**SHORT PROBLEM:**
Reproduce the records from the line containing "This screenshot has height=676, width=1392." through the line containing "tap(127, 10)", with both of those lines included. Omit the pictures from your output.

#### PROVIDED INFORMATION

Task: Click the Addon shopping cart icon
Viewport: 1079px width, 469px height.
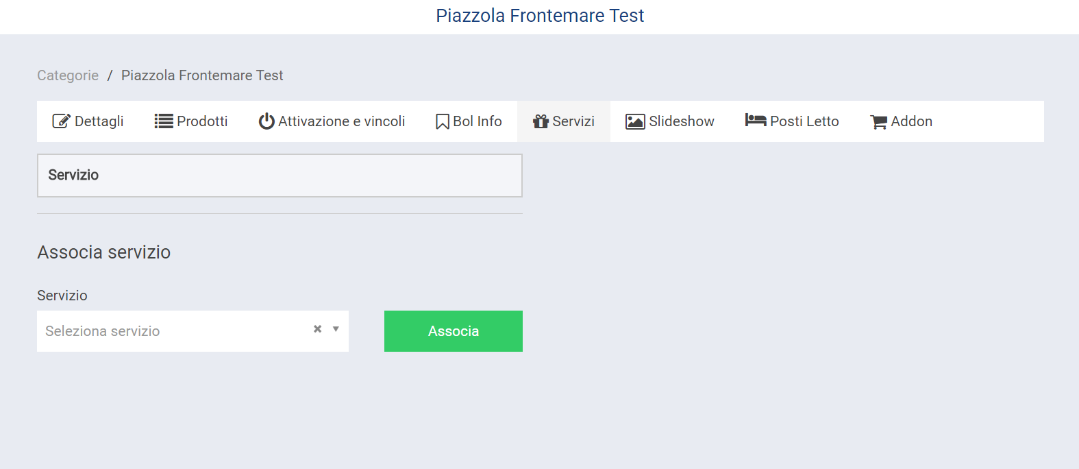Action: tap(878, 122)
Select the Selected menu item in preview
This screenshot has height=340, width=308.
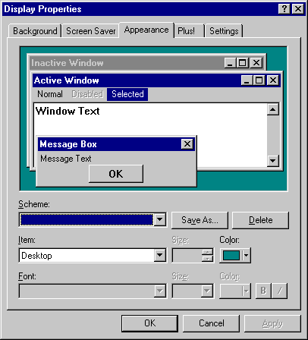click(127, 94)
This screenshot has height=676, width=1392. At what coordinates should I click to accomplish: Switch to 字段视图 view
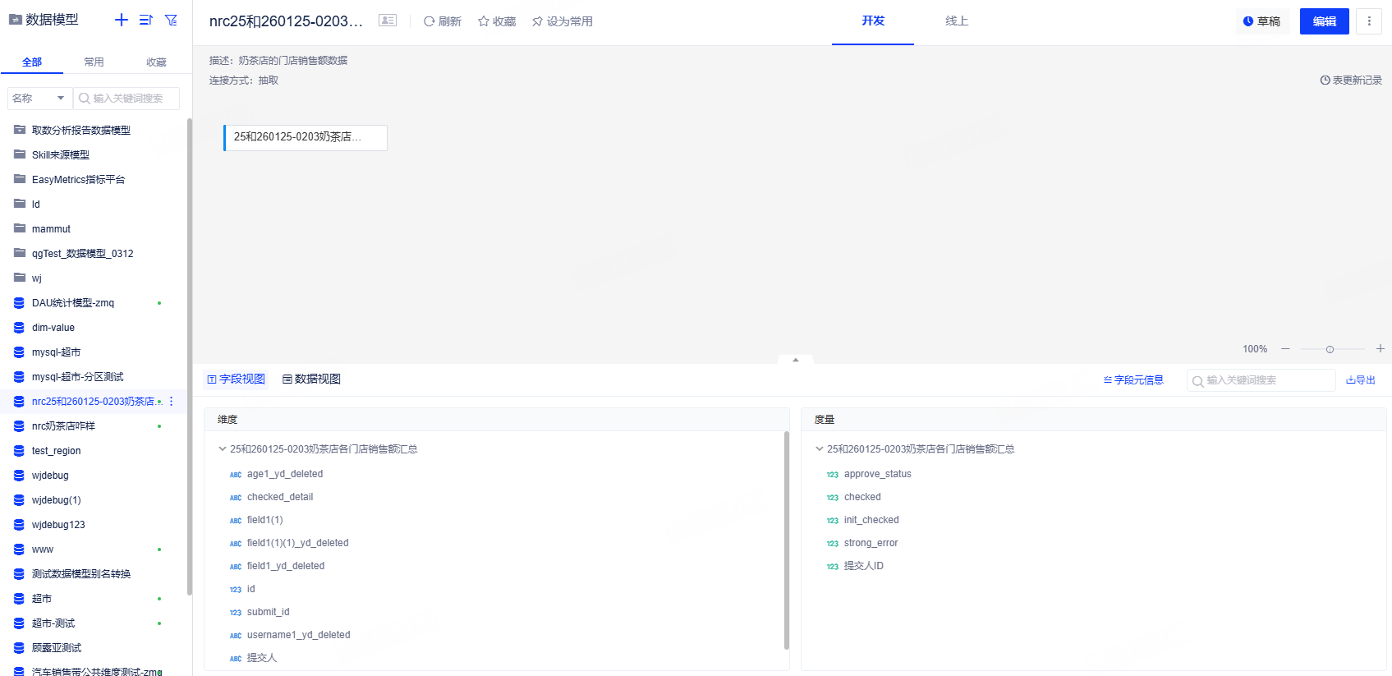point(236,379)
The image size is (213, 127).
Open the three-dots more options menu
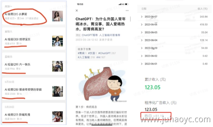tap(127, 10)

########
#### PROVIDED INFORMATION

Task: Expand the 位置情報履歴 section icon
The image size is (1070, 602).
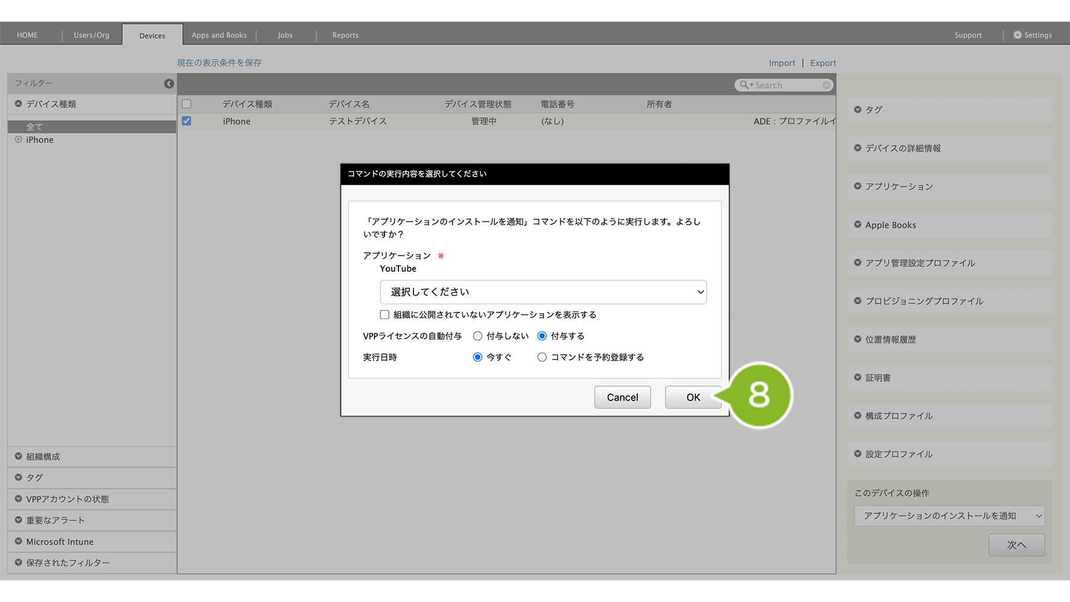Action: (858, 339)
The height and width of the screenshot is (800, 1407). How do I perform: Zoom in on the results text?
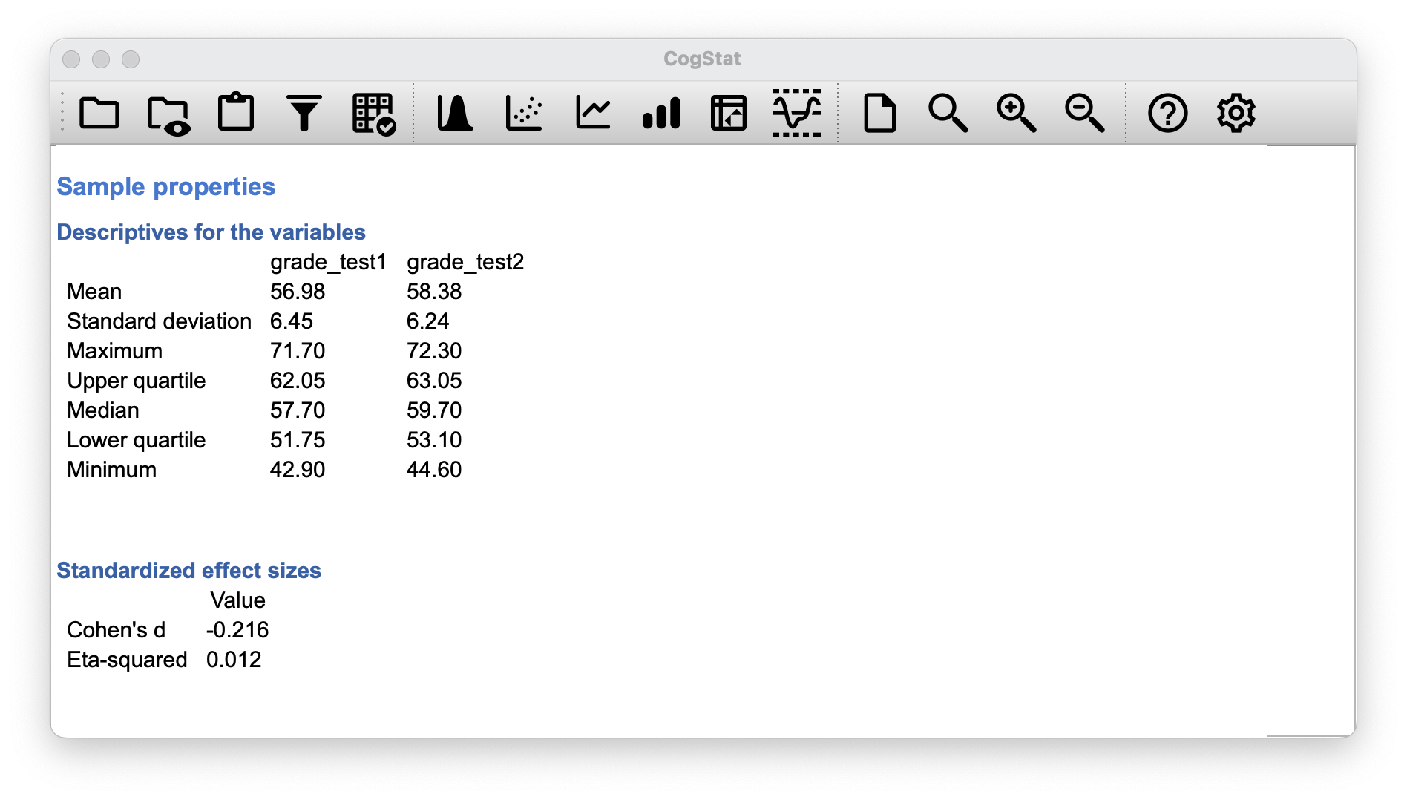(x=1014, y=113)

########
#### PROVIDED INFORMATION

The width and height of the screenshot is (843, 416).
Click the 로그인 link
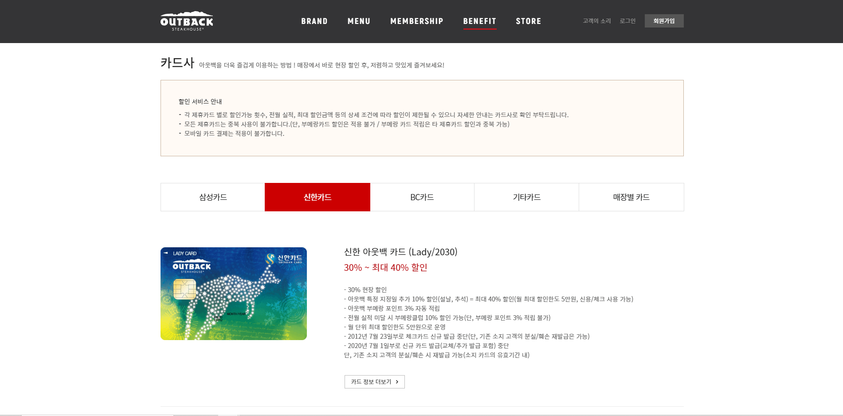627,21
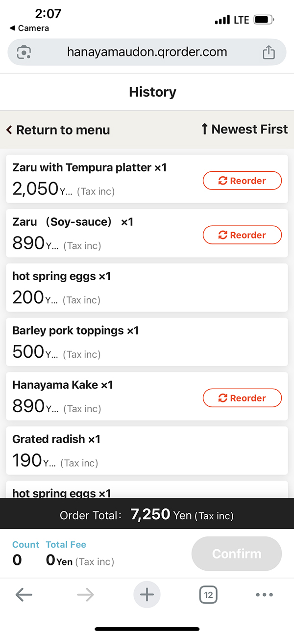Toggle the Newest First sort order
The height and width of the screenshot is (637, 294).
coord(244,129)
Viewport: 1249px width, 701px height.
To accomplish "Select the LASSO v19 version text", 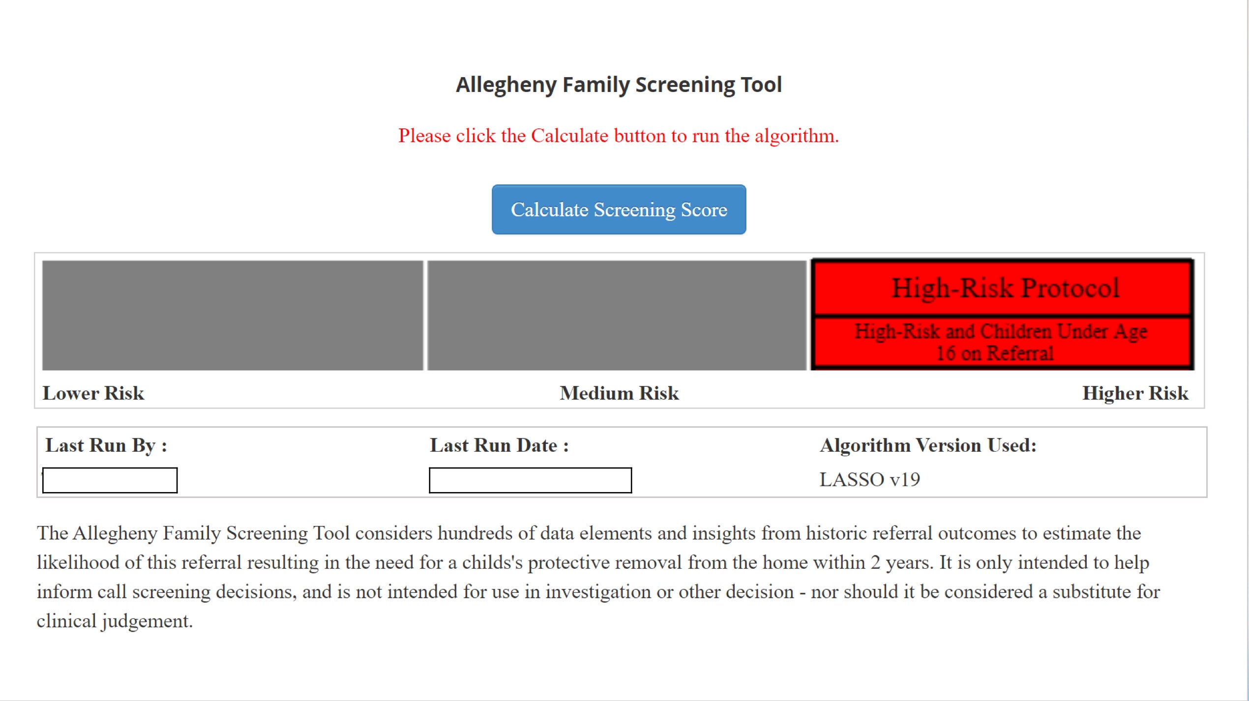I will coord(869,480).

########

**OUTPUT OF THE EXERCISE:**
This screenshot has height=676, width=1392. At what coordinates should I click to accomplish: Switch to 字段视图 view
point(236,379)
The image size is (213, 127).
Open the three-dots more options menu
tap(127, 10)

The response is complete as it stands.